Inland nach § 1 Abs. 1 EStG ist das Gebiet der Bundesrepublik Deutschland. Zum Inland gehören auch die Zollausschlüsse (Exklave Büsingen = BFH vom 13.04.1989, IV R 196/85, BStBl. 1989 II S. 614), Freihäfen und die Dreimeilenzone, ferner Handelsschiffe, die zur Führung der deutschen Flagge berechtigt sind. (s. a. H 1a „Schiffe“ EStH).

Zum Inland i. S. d. § 1 Abs. 1 S. 2 EStG gehört auch der der Bundesrepublik Deutschland zustehende Anteil

  1. an der ausschließlichen Wirtschaftszone, soweit dort

         a) die lebenden und nicht lebenden natürlichen Ressourcen der Gewässer über                      dem Meeresboden, des Meeresbodens und seines Untergrunds erforscht,                            ausgebeutet, erhalten oder bewirtschaftet werden,

         b) andere Tätigkeiten zur wirtschaftlichen Erforschung oder Ausbeutung der                            ausschließlichen Wirtschaftszone ausgeübt werden wie beispielsweise die                          Energieerzeugung aus Wasser, Strömung und Wind oder

         c) künstliche Inseln errichtet oder genutzt werden und Anlagen und Bauwerke für                  die in den Buchstaben a und b genannten Zwecke errichtet oder genutzt                              werden, und

 2. am Festlandsockel, soweit dort

          a) dessen natürliche Ressourcen erforscht oder ausgebeutet werden; natürliche                     Ressourcen in diesem Sinne sind die mineralischen und sonstigen nicht                               lebenden Ressourcen des Meeresbodens und seines Untergrunds sowie die zu                   den sesshaften Arten gehörenden Lebewesen, die im nutzbaren Stadium                             entweder unbeweglich auf oder unter dem Meeresboden verbleiben oder sich                   nur in ständigem körperlichem Kontakt mit dem Meeresboden oder seinem                       Untergrund fortbewegen können; oder

          b) künstliche Inseln errichtet oder genutzt werden und Anlagen und Bauwerke für                   die in Buchstabe a genannten Zwecke errichtet oder genutzt werden.

Umfang

Der unbeschränkt Steuerpflichtige ist grundsätzlich mit seinem gesamten „Welteinkommen“ steuerpflichtig, unabhängig davon, wo die Einkommensquellen belegen sind. Es gilt das Universalitätsprinzip. Die Staatsangehörigkeit des Steuerpflichtigen ist ohne Bedeutung.

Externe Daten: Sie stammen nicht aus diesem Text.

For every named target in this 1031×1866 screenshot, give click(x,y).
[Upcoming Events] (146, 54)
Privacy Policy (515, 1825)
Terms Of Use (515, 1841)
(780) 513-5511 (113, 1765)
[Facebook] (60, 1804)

Klausurhinweis (darf auswendig gelernt werden):

In den Klausuren wird häufig eine Einleitung verlangt, die wie folgt lauten könnte:

Herr/Frau ist/sind als natürliche Person/en unbeschränkt einkommensteuerpflichtig, weil er/sie seinen/ihren Wohnsitz gem. § 8 AO in (Ort) und/oder gewöhnlichen Aufenthalt (§ 9 AO) damit im Inland hat/haben gem. § 1 Abs. 1 S. 1 EStG. Der Einkommensteuer unterliegen sämtliche inländische und ausländische Einkünfte gem. § 2 Abs. 1 S. EStG; „Welteinkommen“. Ein ertragsteuerliches DBA, das den deutschen Besteuerungsanspruch einschränken könnte gem. § 2 Abs. 1 AO, ist nach dem Sachverhalt zu (nicht) beachten.